*TEXT EXTRACT*:
========================================================================
Post by blah » May 26th, 2020, 7:37 am

gameoflifemaniac wrote:
May 26th, 2020, 4:35 am
What do I type in to get really slow ships? I tried typing in epsrc ham 1 MAP -p 10 -m 10 so it gets me only c/10's, but didn't output anything.
"ham 1 MAP" means "exhaustively search the alternating rules (ones with B0 and no S8) of Hamming distance 1 from "MAP" (which is shorthand for MAPgAAAAAAAAAAAAAAAAAAAAAAAAAAAAAAAAAAAAAAAAAAAAAAAAAAAAAAAAAAAAAAAAAAAAAAAAAAAAAAAAAAAAA here)." Since there are 510 bits that can vary in this rulespace, this means "ham 1" analyses exactly 510 rules; not a very large search space. Running "epsrc ham 1 MAP -p 100" shows that there are no oscillators/spaceships here other than a simple p2, so there are no p10s to find.

The general workflow I've been using to find interesting results has been to start off with some command like the "epsrc ham 3 MAP -p 6" one, then copy/paste some of the speeds into their own commands and repeat that process to get a slower/higher period/whatever ship until it becomes too difficult to go any further.
========================================================================
*GIVEN TASK*: From the forum post on epsrc searches, set down the passage starting with "The general workflow" and going on through "go any further.". The entries that follow were drawn from a separate source.

[Entries for locating words and elements]
========================================================================
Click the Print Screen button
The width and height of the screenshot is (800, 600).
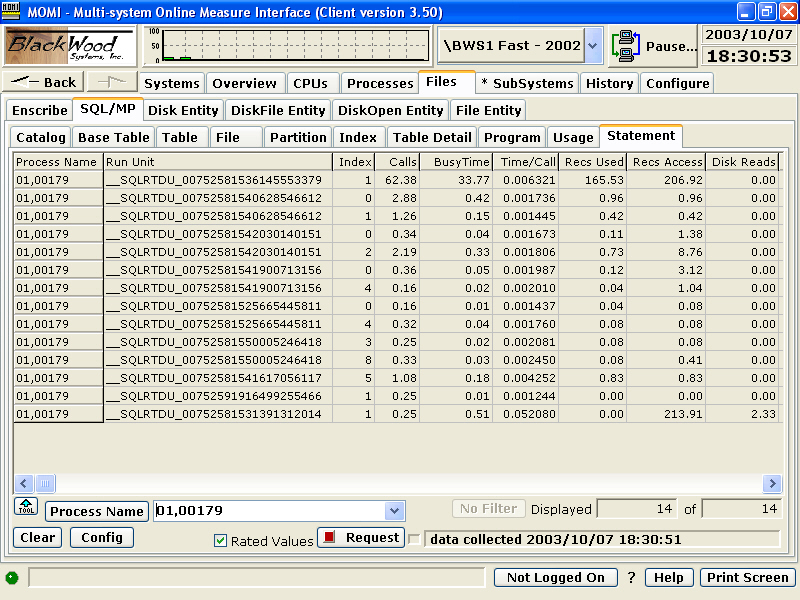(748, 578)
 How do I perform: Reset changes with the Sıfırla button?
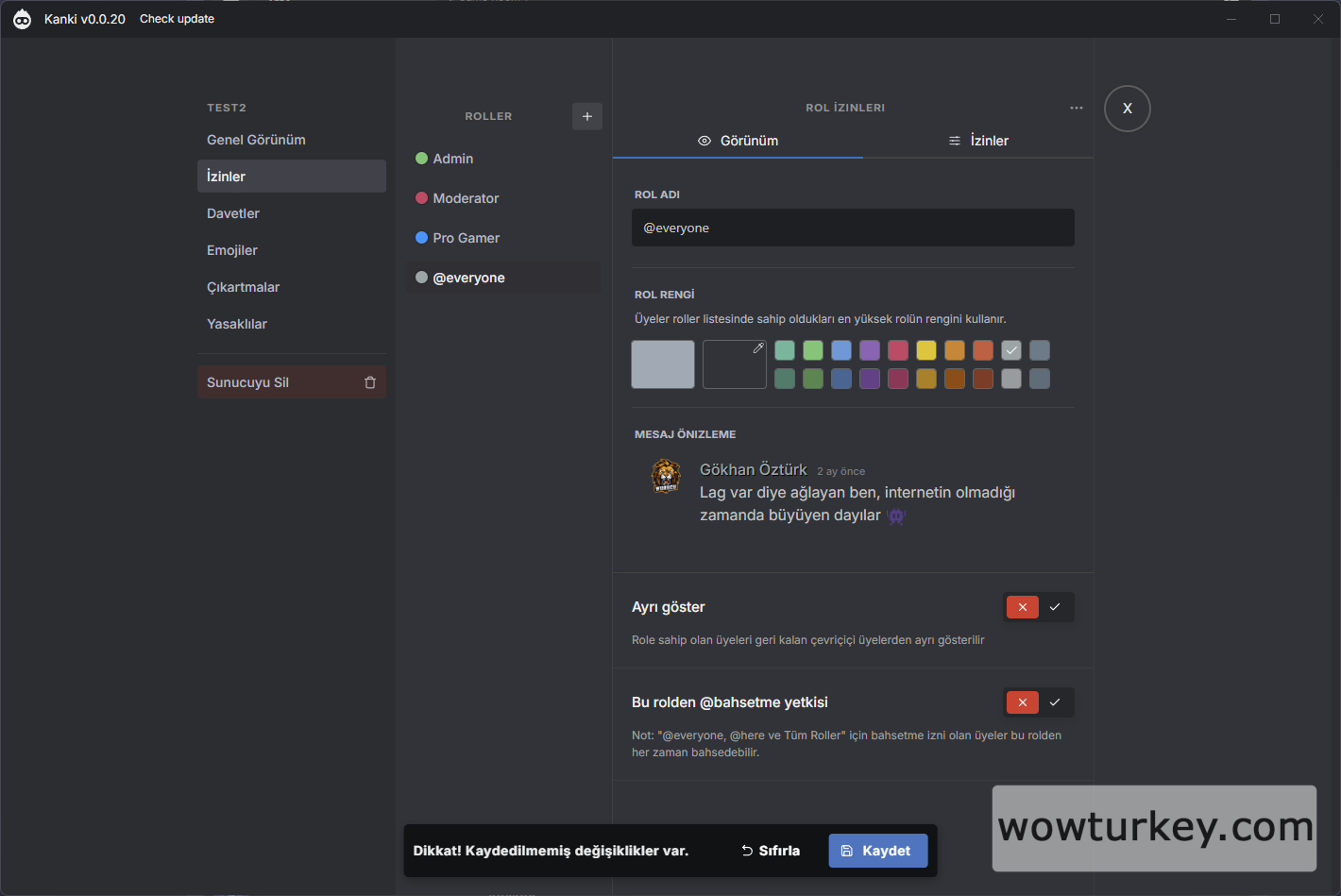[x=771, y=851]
========================================================================
*SOLUTION TO THIS TASK*:
The general workflow I've been using to find interesting results has been to start off with some command like the "epsrc ham 3 MAP -p 6" one, then copy/paste some of the speeds into their own commands and repeat that process to get a slower/higher period/whatever ship until it becomes too difficult to go any further.